### ЧТО НУЖНО СДЕЛАТЬ
1. Поменяйте «монографиях» на «книгах» в отрывке о западной науке между «Таким образом, для» и «пособиях и т. д.» включительно и приведите этот кусок целиком.
2. Ответьте по отрывку о западной науке:
(a) Сколько лет стажировки в ведущих научных центрах Запада нужно, чтобы сформировался такой гештальт?
(b) Какой американский ученый написал отклик на статью Чоудхури?
(c) Что испытывают индийские студенты, попадая в современные западные лаборатории?

### ОТРЫВОК ИЗ ДОКУМЕНТА
§
У таких студентов, считает Чоудхури, отсутствует соответствующий настрой
ума, психологический гештальт (proper psychological gestalt), без которого
они могут лишь копировать западную науку, проводя довольно рутинные
исследования. В то же время такой гештальт удается сформировать за 1 - 2
года стажировки в ведущих научных центрах Запада, когда студенты полностью
погружаются в атмосферу исследовательских коллективов этих центров. Однако,
возвращаясь домой, стажеры не могут создать в своих университетах
соответствующий психологический климат и, лишенные привычного
интеллектуального общения, либо уезжают на Запад, либо начинают двигаться
по пути преподавательской или административной карьеры .
Но что же это за таинственный гештальт, без которого невозможно полноценное
восприятие западной науки, и только ли незападные ученые испытывают
трудности при его формировании? В своем отклике на статью Чоудхури
американский ученый Р. Хэндберг пишет, что в провинциальных университетах
США приходится сталкиваться с точно такими же проблемами, как в Индии.
Возвращаясь домой после обучения или стажировки в передовых университетах,
ученый, прежде всего, вынужден много времени уделять педагогической и
административной деятельности, которая в провинциальных вузах приобретает
самодовлеющее значение. Кроме того, необходимость постоянно дополнять
читаемые курсы новинками постепенно формирует у него привычку к
верхоглядству.
{Пример формирования такого верхоглядства дают упоминавшиеся выше обзоры
Перевощикова, который к тому же далеко не всегда мог отделить в них
корректные результаты от химер, в изобилии появлявшихся на страницах
западных журналов}
И, наконец, лишенный постоянного живого общения с другими исследователями,
он постепенно перестает быть ученым.
Таким образом, для того чтобы стать и продолжать оставаться полноценным
ученым, необходимо постоянно поддерживать интенсивные, непосредственные
контакты с коллективами передовых исследовательских центров. Но что,
собственно, можно узнать в ходе таких контактов? Ведь западная наука - это
не эзотерическое учение и все ее результаты и методы их получения с
исчерпывающей полнотой публикуются в статьях, монографиях, всевозможных
учебных пособиях и т. д.
Чоудхури пишет, что, попадая в современные западные лаборатории, индийские
студенты испытывают буквально шок от того, что наука в этих центрах
оказывается мало похожей на тот образ, который сформировался у них в ходе
изучения западной же научной литературы или занятий, нередко проводимых
иностранцами или прошедшими зарубежную подготовку преподавателями. Прежде
всего, обнаруживается, что реальная наука намного грубее, утилитарнее и
даже примитивнее, чем студенты представляли себе это раньше. Выясняется,
например, что обычный физик вовсе не является человеком, стремящимся
познать законы природы. Он совершенно не интересуется глобальными вопросами
- во всяком случае, в собственной сфере деятельности - и занят решением
своих узкопрофессиональных задач, не имеющих никакого смысла вне
соответствующих парадигм, разделяемых сообществом таких же, как он,
специалистов.
§
### СТРОКИ ДАННЫХ
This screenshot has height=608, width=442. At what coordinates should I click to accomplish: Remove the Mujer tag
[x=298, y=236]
§
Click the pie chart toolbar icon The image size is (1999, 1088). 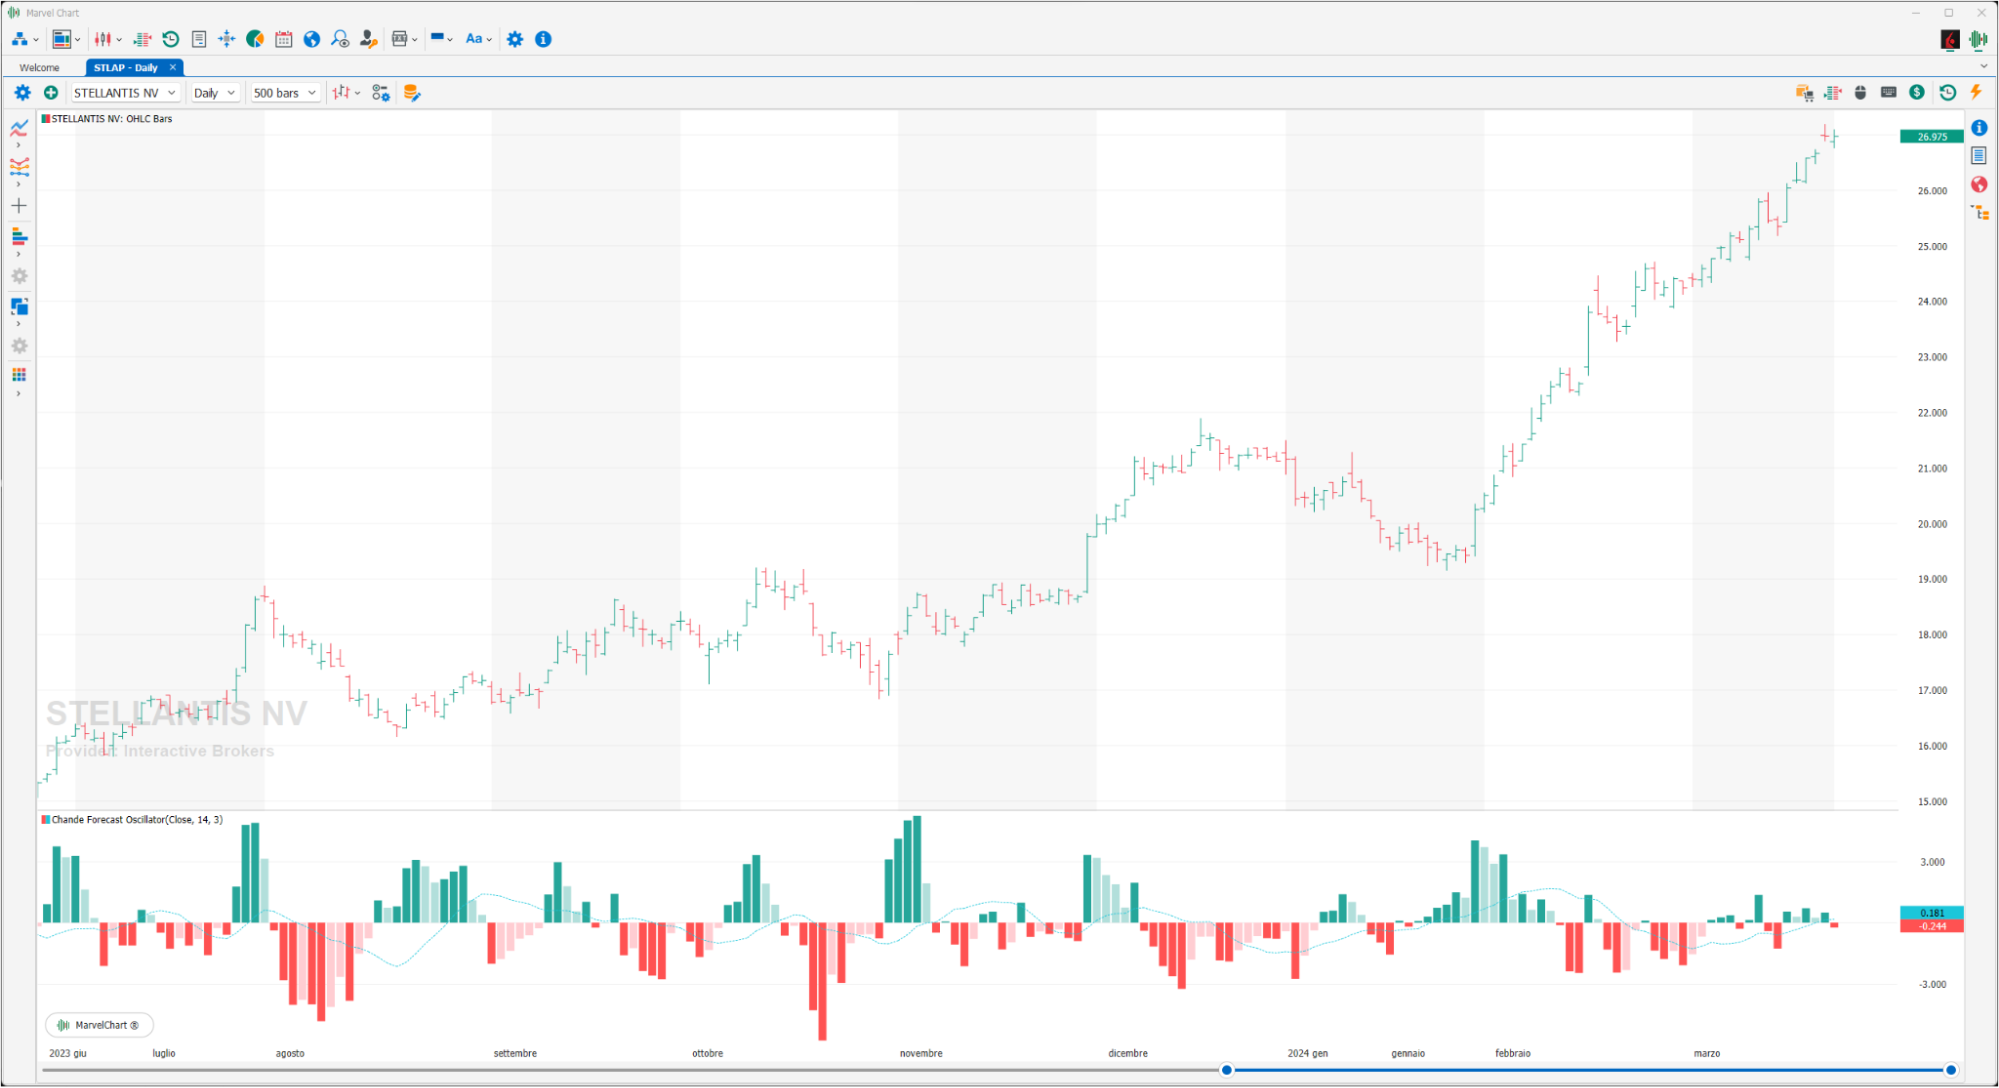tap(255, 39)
§
### ПИСЬМЕННЫЕ ОТВЕТЫ
1.
Таким образом, для того чтобы стать и продолжать оставаться полноценным
ученым, необходимо постоянно поддерживать интенсивные, непосредственные
контакты с коллективами передовых исследовательских центров. Но что,
собственно, можно узнать в ходе таких контактов? Ведь западная наука - это
не эзотерическое учение и все ее результаты и методы их получения с
исчерпывающей полнотой публикуются в статьях, книгах, всевозможных
учебных пособиях и т. д.

2.
(a) 1–2 года.
(b) Р. Хэндберг.
(c) Буквально шок.